Although randomization of large groups of patients will frequently result in a similar distribution of known and unknown confounders in the experimental and the control group, it is unlikely that this balance will be achieved for all patient characteristics. Though the balance may be incomplete, the randomization process does guarantee that any differences between the two groups are due to chance and not to the choice of the physician. Thus, although differences in potential confounders between the two groups may still exist after randomization, they are likely to be reduced as much as possible.

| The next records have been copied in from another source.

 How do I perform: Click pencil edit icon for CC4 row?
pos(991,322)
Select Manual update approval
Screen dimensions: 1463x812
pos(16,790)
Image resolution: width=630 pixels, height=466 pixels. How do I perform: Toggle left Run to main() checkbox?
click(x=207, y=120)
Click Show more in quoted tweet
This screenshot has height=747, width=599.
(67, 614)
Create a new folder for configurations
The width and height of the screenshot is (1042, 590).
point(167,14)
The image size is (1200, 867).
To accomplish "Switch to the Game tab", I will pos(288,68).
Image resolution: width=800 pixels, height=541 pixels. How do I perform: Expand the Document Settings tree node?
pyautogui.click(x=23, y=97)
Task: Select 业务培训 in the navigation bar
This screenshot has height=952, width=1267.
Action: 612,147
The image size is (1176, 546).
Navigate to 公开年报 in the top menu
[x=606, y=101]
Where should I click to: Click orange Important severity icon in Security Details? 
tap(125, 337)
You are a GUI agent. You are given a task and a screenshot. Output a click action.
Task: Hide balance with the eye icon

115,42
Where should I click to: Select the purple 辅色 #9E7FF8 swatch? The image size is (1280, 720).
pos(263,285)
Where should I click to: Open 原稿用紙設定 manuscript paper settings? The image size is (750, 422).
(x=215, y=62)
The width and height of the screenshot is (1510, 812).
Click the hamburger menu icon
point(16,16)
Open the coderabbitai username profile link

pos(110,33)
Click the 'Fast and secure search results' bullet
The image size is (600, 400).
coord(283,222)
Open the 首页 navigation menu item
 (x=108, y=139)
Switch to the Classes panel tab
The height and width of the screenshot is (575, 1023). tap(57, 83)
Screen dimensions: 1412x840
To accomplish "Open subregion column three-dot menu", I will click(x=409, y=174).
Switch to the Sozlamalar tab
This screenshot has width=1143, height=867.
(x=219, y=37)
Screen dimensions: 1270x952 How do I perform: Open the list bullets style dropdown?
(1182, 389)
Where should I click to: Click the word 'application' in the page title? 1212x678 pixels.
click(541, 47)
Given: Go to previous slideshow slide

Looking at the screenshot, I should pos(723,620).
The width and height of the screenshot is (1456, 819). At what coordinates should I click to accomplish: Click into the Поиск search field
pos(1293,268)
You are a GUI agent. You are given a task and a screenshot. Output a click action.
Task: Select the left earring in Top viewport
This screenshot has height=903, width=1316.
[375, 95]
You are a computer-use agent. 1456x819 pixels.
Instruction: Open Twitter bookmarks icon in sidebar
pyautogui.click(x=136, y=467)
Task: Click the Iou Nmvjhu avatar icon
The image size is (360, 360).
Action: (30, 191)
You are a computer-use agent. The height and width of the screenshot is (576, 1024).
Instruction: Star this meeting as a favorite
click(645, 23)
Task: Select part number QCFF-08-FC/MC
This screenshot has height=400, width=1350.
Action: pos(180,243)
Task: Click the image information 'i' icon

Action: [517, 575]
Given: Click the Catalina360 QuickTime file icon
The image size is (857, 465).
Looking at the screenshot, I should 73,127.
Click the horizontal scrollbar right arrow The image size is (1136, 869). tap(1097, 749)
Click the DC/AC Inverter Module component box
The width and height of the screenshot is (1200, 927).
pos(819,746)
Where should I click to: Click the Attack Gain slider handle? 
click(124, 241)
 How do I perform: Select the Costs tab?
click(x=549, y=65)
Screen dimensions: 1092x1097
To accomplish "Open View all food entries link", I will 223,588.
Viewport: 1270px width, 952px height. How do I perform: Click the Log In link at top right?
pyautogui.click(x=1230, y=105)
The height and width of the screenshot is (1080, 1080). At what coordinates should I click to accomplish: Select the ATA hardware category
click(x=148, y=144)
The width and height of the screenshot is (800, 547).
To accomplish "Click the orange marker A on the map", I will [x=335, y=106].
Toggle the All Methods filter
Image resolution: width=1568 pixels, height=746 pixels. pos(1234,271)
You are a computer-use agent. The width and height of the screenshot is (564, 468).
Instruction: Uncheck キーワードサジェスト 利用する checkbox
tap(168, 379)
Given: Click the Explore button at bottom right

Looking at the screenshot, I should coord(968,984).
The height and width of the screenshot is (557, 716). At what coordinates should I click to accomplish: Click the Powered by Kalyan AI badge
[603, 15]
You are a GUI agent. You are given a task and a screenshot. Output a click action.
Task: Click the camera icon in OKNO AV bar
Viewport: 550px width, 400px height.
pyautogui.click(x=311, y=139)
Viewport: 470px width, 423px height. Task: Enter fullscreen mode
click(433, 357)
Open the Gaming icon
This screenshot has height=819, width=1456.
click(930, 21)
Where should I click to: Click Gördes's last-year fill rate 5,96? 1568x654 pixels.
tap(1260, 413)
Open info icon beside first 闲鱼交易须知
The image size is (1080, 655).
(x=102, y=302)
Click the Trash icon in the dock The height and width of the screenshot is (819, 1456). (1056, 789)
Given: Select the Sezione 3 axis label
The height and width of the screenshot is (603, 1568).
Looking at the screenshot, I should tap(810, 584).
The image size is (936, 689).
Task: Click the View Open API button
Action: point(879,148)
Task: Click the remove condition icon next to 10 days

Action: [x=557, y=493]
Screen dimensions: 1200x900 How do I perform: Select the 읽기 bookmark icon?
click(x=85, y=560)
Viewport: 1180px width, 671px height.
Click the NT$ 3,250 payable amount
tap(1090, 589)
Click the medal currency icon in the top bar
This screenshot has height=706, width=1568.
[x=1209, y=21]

Examples of large randomized controlled trials in nephrology include the HEMO, ADEMEX and CREATE studies. The size of these RCTs helped the randomization process to be successful in producing a similar distribution of known confounders between the experimental groups.
A small RCT may fail to produce similar experimental groups. Investigators may then adjust for these confounders during data analysis.

Restriction

Subjects chosen for study are restricted to only those possessing a narrow range of characteristics, to equalize important extraneous factors.
Limitation: Generalizability is compromised; by excluding potential subjects, cohorts / groups selected may be unusual and not representative of most patients or people with condition.

Example
Study: Effect of age on prognosis of MI
Restriction: Male / White / Uncomplicated anterior wall MI

Thus important extraneous factors are controlled for sex / race / severity of disease but the limitation is that the results not generalizable tofemales, people of non-white community, those with complicated MI.

Matching

The process of making a study group and a comparison group comparable with respect to extraneous factors. (Last)
For each patient in one group there are one or more patients in the comparison group with same characteristics, except for the factor of interest. (Fletcher).